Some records
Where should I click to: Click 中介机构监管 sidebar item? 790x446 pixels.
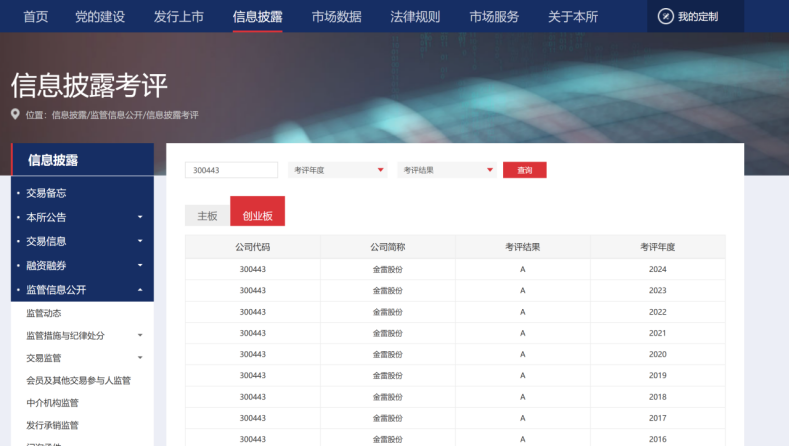52,403
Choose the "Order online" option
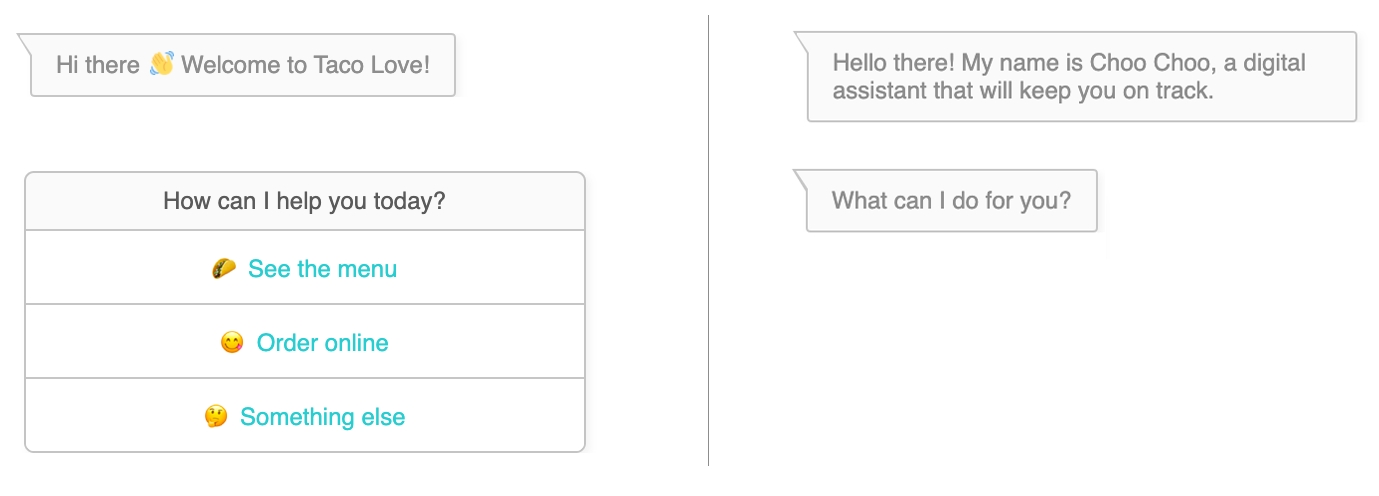 click(322, 343)
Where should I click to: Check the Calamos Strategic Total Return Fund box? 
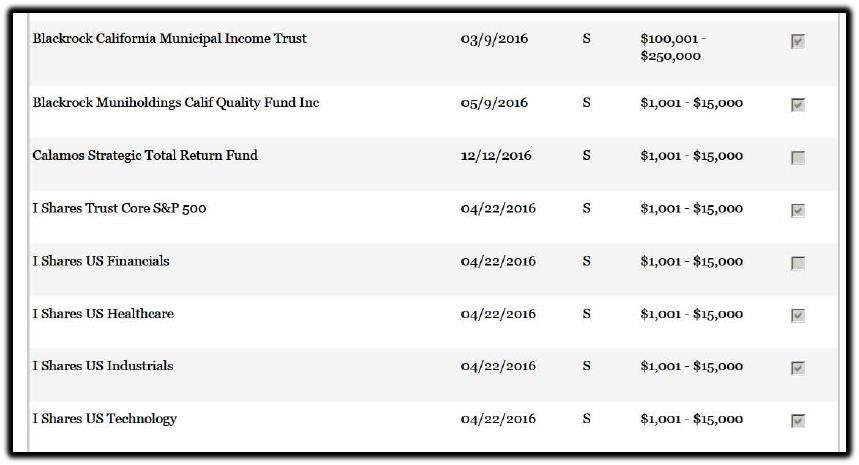point(798,158)
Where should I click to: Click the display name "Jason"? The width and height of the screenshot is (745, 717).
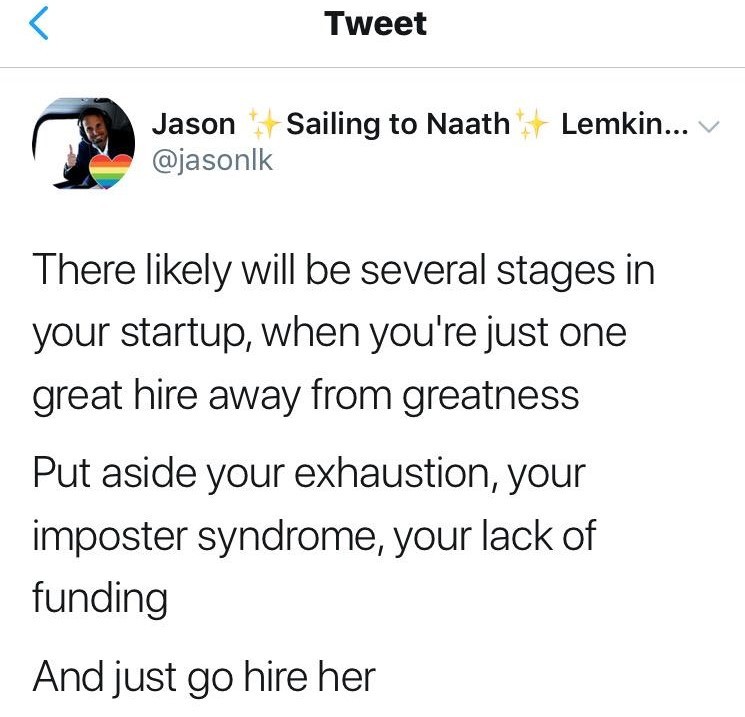(x=194, y=125)
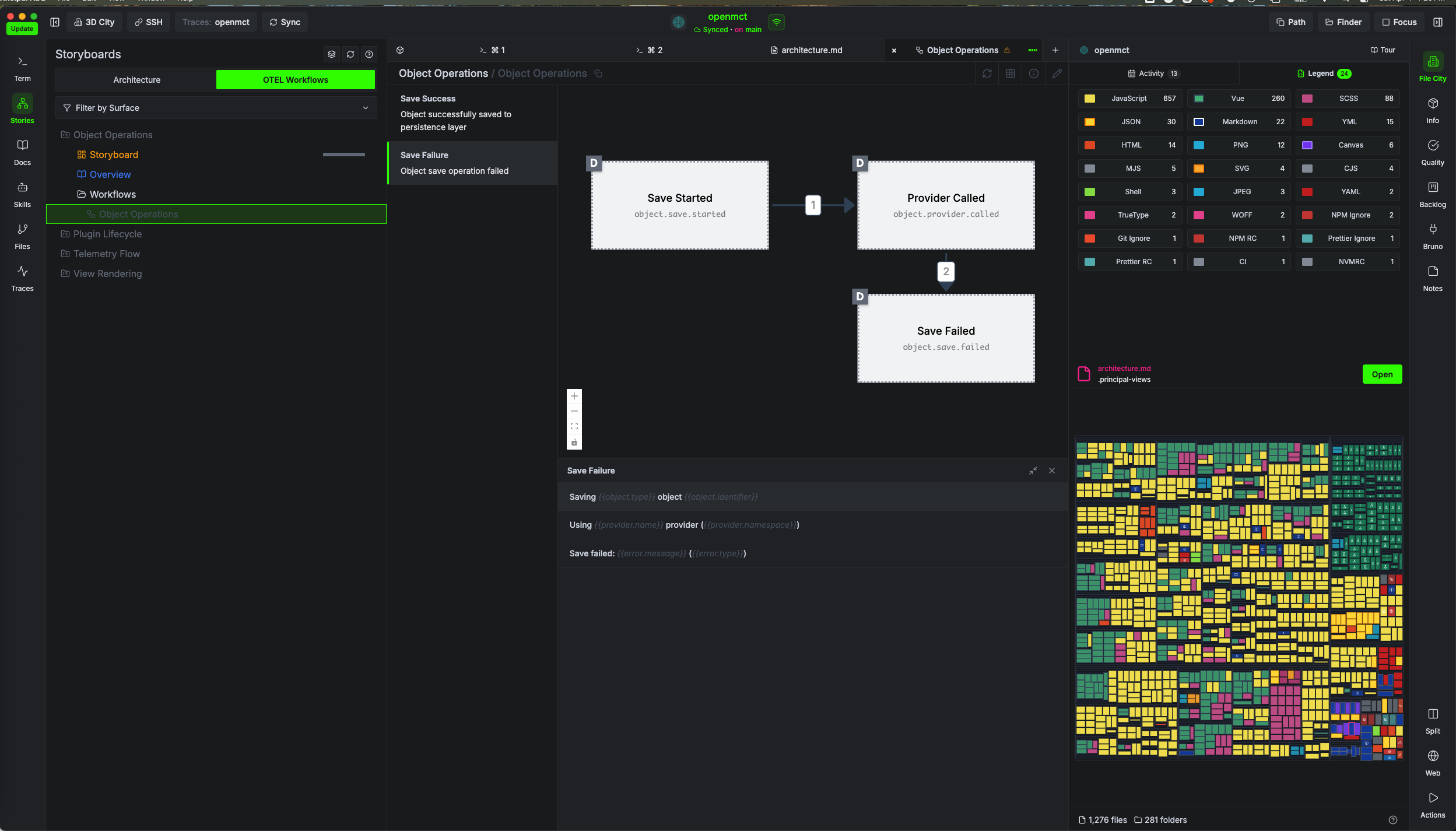Image resolution: width=1456 pixels, height=831 pixels.
Task: Toggle the left sidebar panel
Action: [x=55, y=22]
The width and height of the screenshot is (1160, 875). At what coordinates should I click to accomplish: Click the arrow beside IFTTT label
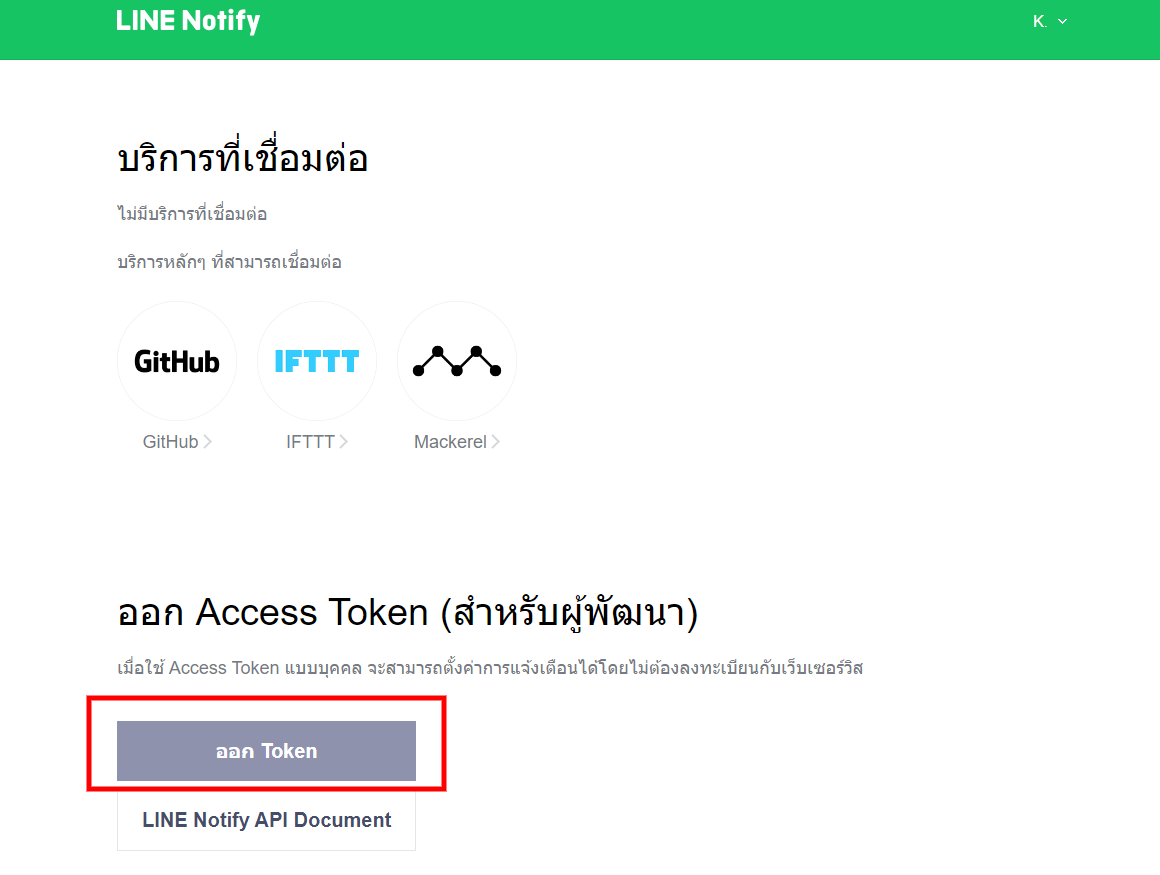point(343,442)
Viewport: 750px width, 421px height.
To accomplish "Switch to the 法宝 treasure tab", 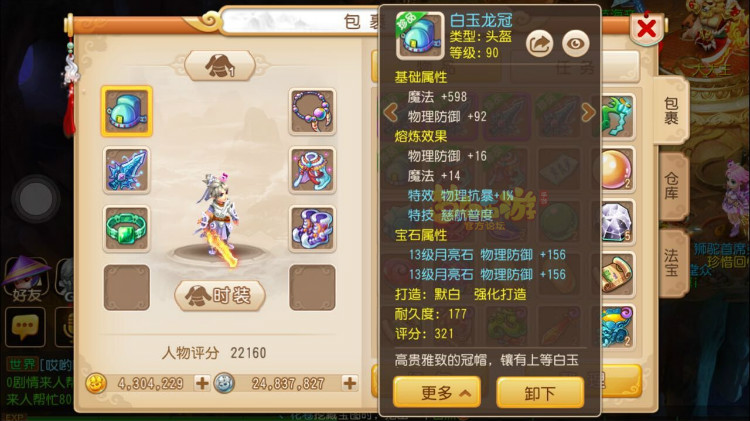I will [672, 263].
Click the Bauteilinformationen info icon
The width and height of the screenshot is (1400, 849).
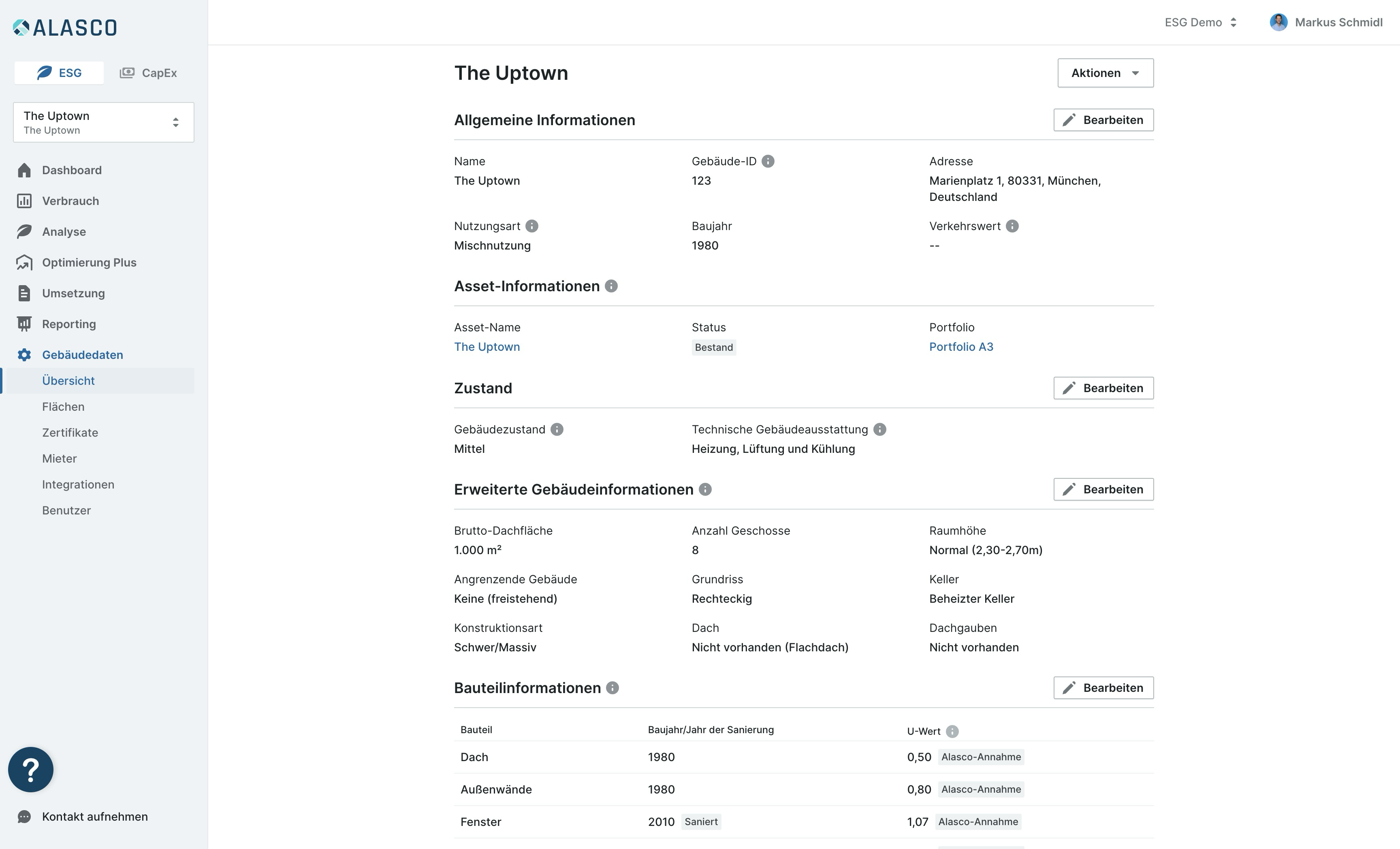(x=612, y=688)

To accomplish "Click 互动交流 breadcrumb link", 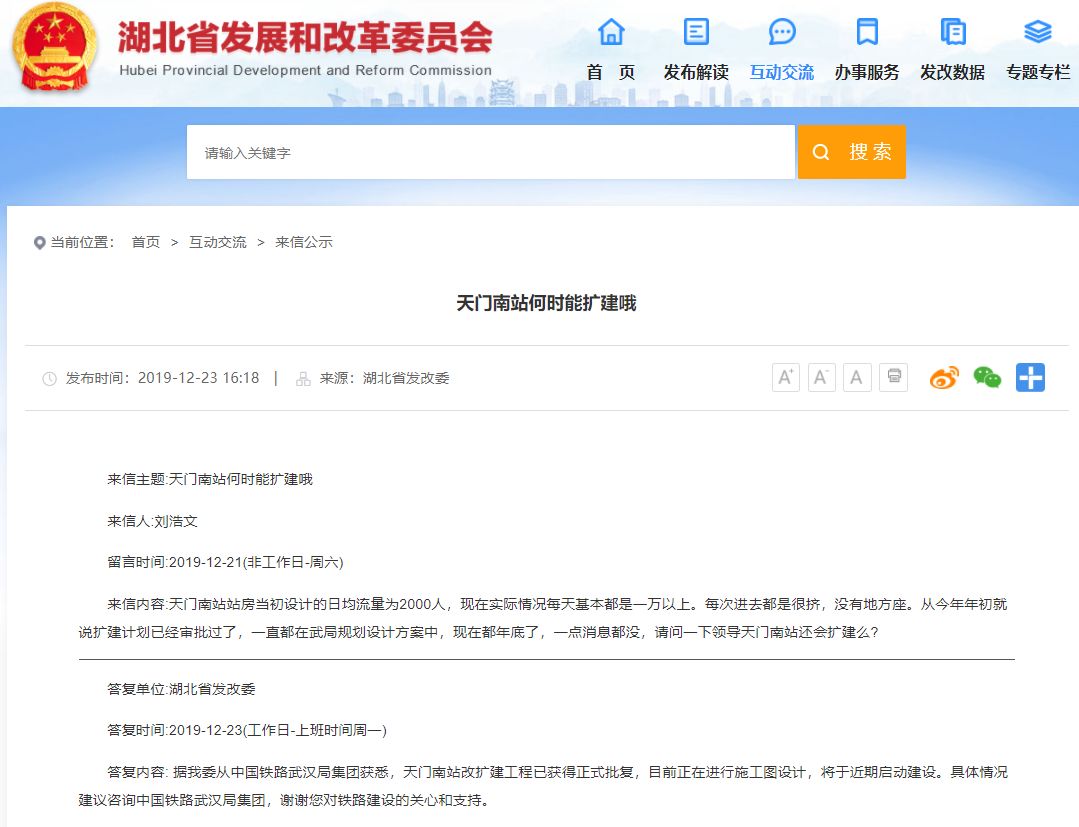I will point(218,242).
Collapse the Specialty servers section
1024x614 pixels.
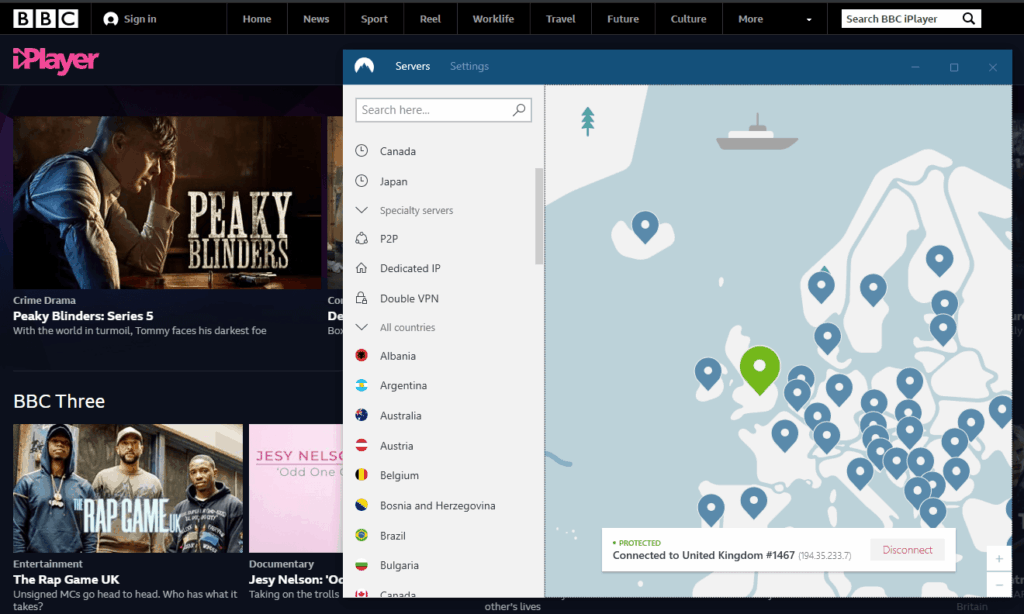361,211
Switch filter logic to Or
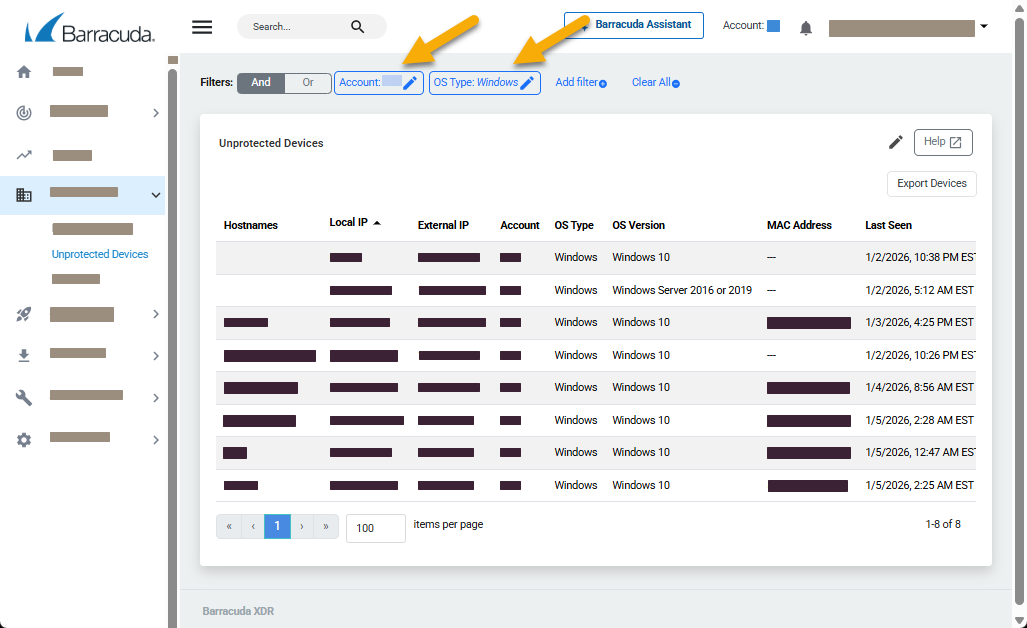This screenshot has width=1027, height=628. point(308,83)
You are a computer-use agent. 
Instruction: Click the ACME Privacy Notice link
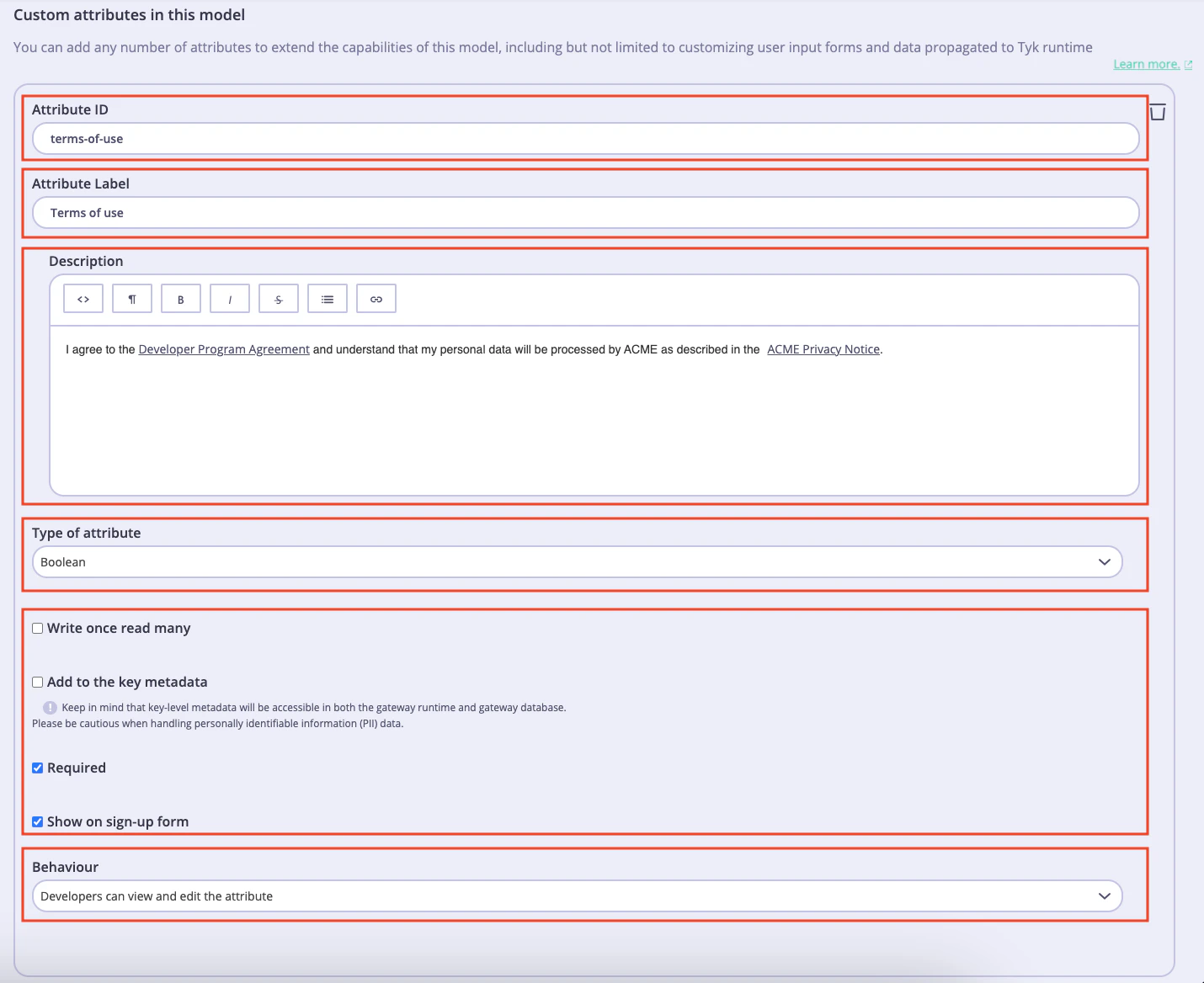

EXERCISE INSTRUCTIONS: Copy out the part of the records that opens with the line containing "You are a computer-use agent." and runs through the end of the records, leaving the pictures out of your answer.

RESPONSE:
You are a computer-use agent. 
Instruction: Click the ACME Privacy Notice link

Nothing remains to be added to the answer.